Stated task: Reproduce each of the following rows verbatim.

Extracted entries:

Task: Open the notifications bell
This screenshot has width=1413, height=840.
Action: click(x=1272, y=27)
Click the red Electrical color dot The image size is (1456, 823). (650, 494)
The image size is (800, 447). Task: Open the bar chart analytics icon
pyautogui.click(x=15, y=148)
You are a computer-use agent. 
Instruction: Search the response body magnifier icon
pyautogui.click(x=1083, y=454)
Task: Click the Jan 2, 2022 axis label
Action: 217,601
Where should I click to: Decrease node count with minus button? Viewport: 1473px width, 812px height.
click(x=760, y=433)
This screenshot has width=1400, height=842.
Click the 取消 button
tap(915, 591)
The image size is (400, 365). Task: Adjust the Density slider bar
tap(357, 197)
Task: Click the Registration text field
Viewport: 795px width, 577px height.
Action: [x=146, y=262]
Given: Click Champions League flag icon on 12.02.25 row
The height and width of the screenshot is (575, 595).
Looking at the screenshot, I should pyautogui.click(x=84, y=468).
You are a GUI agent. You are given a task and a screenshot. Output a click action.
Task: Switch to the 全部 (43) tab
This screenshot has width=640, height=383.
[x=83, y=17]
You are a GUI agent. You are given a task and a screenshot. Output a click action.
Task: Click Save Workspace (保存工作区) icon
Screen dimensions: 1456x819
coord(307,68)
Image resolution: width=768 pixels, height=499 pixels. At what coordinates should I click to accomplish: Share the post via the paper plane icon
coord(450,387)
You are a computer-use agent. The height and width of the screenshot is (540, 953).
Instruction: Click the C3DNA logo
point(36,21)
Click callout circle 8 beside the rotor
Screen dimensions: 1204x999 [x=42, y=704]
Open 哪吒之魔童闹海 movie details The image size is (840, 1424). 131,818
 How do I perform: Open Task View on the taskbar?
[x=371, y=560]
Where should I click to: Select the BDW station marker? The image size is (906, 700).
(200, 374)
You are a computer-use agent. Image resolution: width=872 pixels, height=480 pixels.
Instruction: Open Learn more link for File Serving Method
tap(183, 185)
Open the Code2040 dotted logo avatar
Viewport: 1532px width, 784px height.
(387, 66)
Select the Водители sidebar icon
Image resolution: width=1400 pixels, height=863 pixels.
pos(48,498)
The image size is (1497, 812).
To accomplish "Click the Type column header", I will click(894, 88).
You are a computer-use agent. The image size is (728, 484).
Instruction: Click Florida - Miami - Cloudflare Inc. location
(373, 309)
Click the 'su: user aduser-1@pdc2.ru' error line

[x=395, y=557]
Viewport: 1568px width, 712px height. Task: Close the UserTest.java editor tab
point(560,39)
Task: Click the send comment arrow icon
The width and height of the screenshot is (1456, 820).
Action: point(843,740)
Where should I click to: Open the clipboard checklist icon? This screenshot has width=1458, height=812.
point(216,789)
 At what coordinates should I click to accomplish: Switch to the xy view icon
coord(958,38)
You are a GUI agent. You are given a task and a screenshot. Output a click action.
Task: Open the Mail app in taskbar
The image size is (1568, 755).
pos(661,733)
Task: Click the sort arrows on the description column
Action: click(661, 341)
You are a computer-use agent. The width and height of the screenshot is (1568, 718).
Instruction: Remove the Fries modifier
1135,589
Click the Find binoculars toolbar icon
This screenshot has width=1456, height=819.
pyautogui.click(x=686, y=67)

Result of this task:
Task: Open the notifications bell
This screenshot has width=1413, height=840.
Action: click(x=1272, y=27)
Click the red Electrical color dot The image size is (1456, 823). (650, 494)
The image size is (800, 447). Task: Open the bar chart analytics icon
pyautogui.click(x=15, y=148)
You are a computer-use agent. 
Instruction: Search the response body magnifier icon
pyautogui.click(x=1083, y=454)
Task: Click the Jan 2, 2022 axis label
Action: 217,601
Where should I click to: Decrease node count with minus button? Viewport: 1473px width, 812px height.
click(x=760, y=433)
This screenshot has width=1400, height=842.
Click the 取消 button
tap(915, 591)
The image size is (400, 365). Task: Adjust the Density slider bar
tap(357, 197)
Task: Click the Registration text field
Viewport: 795px width, 577px height.
Action: [x=146, y=262]
Given: Click Champions League flag icon on 12.02.25 row
The height and width of the screenshot is (575, 595).
Looking at the screenshot, I should pyautogui.click(x=84, y=468).
You are a GUI agent. You are given a task and a screenshot. Output a click action.
Task: Switch to the 全部 (43) tab
This screenshot has width=640, height=383.
[x=83, y=17]
You are a GUI agent. You are given a task and a screenshot. Output a click action.
Task: Click Save Workspace (保存工作区) icon
Screen dimensions: 1456x819
coord(307,68)
Image resolution: width=768 pixels, height=499 pixels. At what coordinates should I click to accomplish: Share the post via the paper plane icon
coord(450,387)
You are a computer-use agent. The height and width of the screenshot is (540, 953).
Instruction: Click the C3DNA logo
point(36,21)
Click callout circle 8 beside the rotor
Screen dimensions: 1204x999 [x=42, y=704]
Open 哪吒之魔童闹海 movie details The image size is (840, 1424). 131,818
 How do I perform: Open Task View on the taskbar?
[x=371, y=560]
Where should I click to: Select the BDW station marker? The image size is (906, 700).
(200, 374)
You are a computer-use agent. Image resolution: width=872 pixels, height=480 pixels.
Instruction: Open Learn more link for File Serving Method
tap(183, 185)
Open the Code2040 dotted logo avatar
Viewport: 1532px width, 784px height.
(387, 66)
Select the Водители sidebar icon
Image resolution: width=1400 pixels, height=863 pixels.
pos(48,498)
The image size is (1497, 812).
To accomplish "Click the Type column header", I will click(894, 88).
You are a computer-use agent. The image size is (728, 484).
Instruction: Click Florida - Miami - Cloudflare Inc. location
(373, 309)
Click the 'su: user aduser-1@pdc2.ru' error line

[x=395, y=557]
Viewport: 1568px width, 712px height. Task: Close the UserTest.java editor tab
point(560,39)
Task: Click the send comment arrow icon
The width and height of the screenshot is (1456, 820).
Action: point(843,740)
Where should I click to: Open the clipboard checklist icon? This screenshot has width=1458, height=812.
point(216,789)
 At what coordinates should I click to accomplish: Switch to the xy view icon
coord(958,38)
You are a GUI agent. You are given a task and a screenshot. Output a click action.
Task: Open the Mail app in taskbar
The image size is (1568, 755).
pos(661,733)
Task: Click the sort arrows on the description column
Action: click(661, 341)
You are a computer-use agent. The width and height of the screenshot is (1568, 718).
Instruction: Remove the Fries modifier
1135,589
Click the Find binoculars toolbar icon
This screenshot has width=1456, height=819.
pyautogui.click(x=686, y=67)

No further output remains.